FreeBSD ZFS vs. Linux EXT4/Btrfs RAID With Twenty SSDs

Written by Michael Larabel in Storage on 14 December 2018 at 02:48 PM EST. Page 1 of 3. 35 Comments.

With FreeBSD 12.0 running great on the Dell PowerEdge R7425 server with dual AMD EPYC 7601 processors, I couldn't resist using the twenty Samsung SSDs in that 2U server for running some fresh FreeBSD ZFS RAID benchmarks as well as some reference figures from Ubuntu Linux with the native Btrfs RAID capabilities and then using EXT4 atop MD-RAID.

FreeBSD 12.0 with ZFS and its default configuration was tested on a single disk, ZFS in a striped configuration with all twenty disks, FreeBSD ZFS in a RAIDZ1 configuration, FreeBSD in a RAIDZ3 configuration, and lastly FreeBSD ZFS in a RAID10 configuration.

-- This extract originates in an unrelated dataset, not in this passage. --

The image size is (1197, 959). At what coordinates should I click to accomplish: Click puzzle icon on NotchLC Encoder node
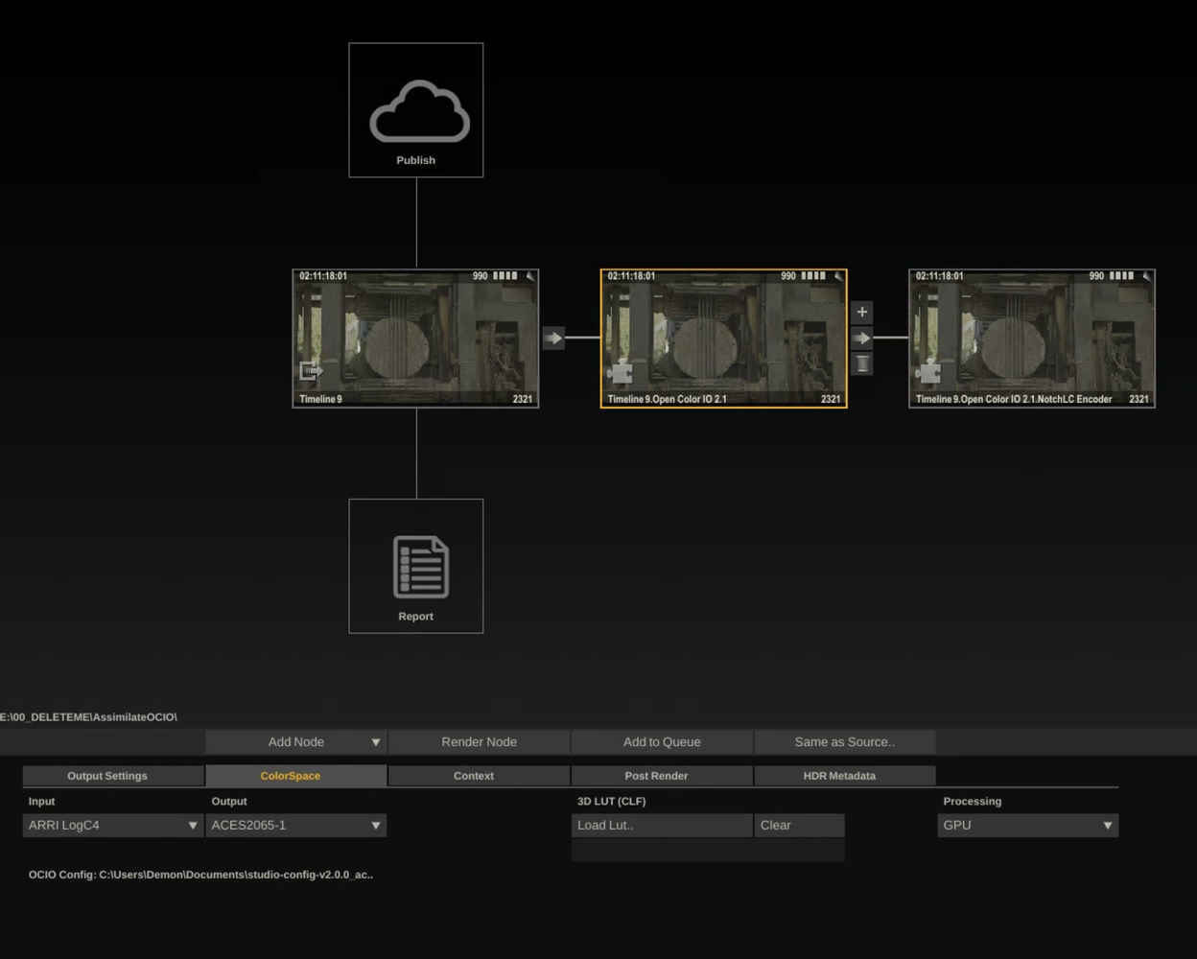tap(928, 372)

When switching the Dell PowerEdge R7425 server over to Ubuntu 18.10 and upgrading to the Linux 4.20 kernel, Btrfs was tested on a single disk, in a RAID10 configuration, and in a RAID0 configuration. EXT4 using Linux Software RAID was benchmarked as well on a single disk, RAID10, and RAID0 across the twenty Samsung 860 EVO SSDs. The mount options used were the defaults as were other settings kept at their OS vendor defaults. ZFS Linux benchmarks will come when the upcoming ZOL 0.8 release is available.

Via the Phoronix Test Suite a variety of I/O storage benchmarks were run on this Dell PowerEdge R7425 server with dual EPYC 7601 processors and twenty Serial ATA 3.0 SSDs.